Work task:
From the data below, copy exactly the lines that lie between the one holding "Switch to the Steel ribbon tab" and the one holding "The height and", including both, and nothing more.

Exercise materials:
▬▬▬

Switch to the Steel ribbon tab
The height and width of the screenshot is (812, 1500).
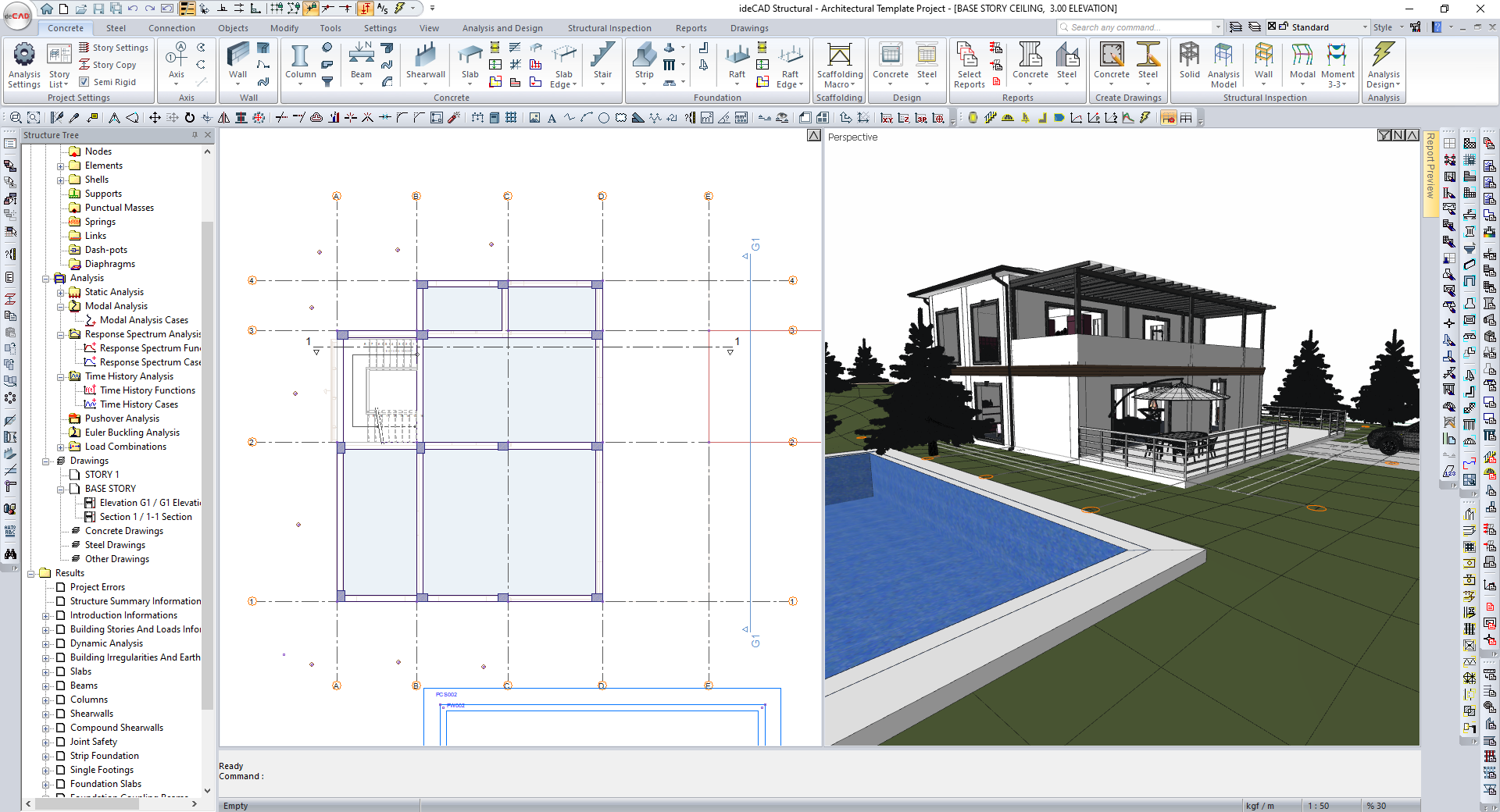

▬▬▬

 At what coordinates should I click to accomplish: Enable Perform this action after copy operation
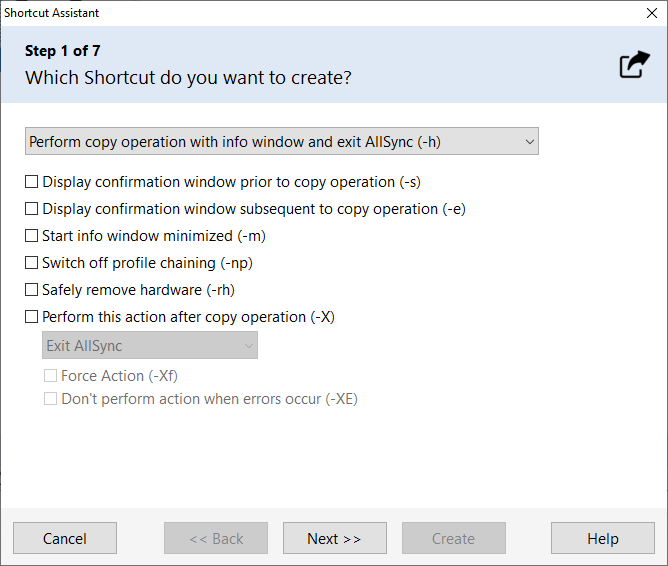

▬▬▬

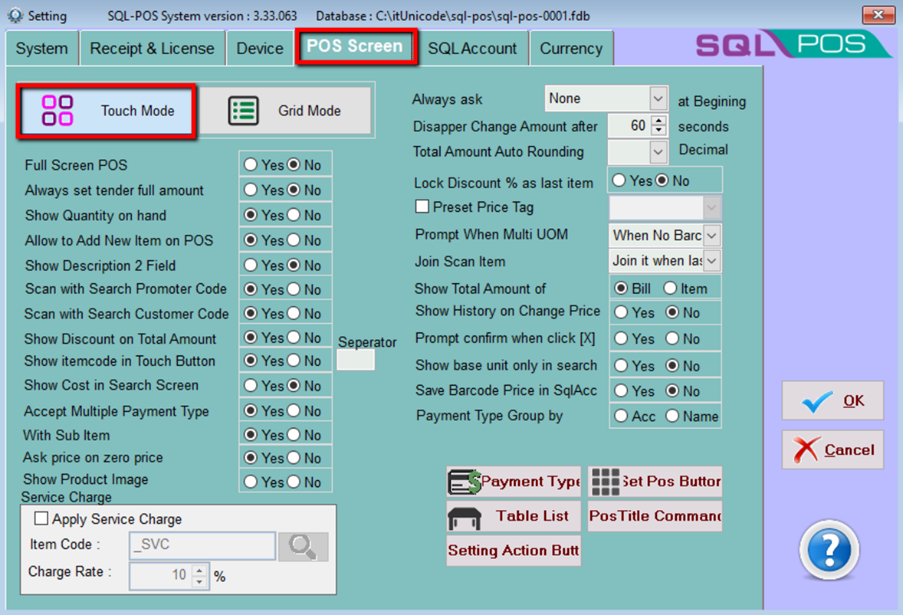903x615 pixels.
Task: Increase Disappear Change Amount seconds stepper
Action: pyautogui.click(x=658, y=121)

▬▬▬

Exercise response:
Switch to the Steel ribbon tab
The height and width of the screenshot is (812, 1500).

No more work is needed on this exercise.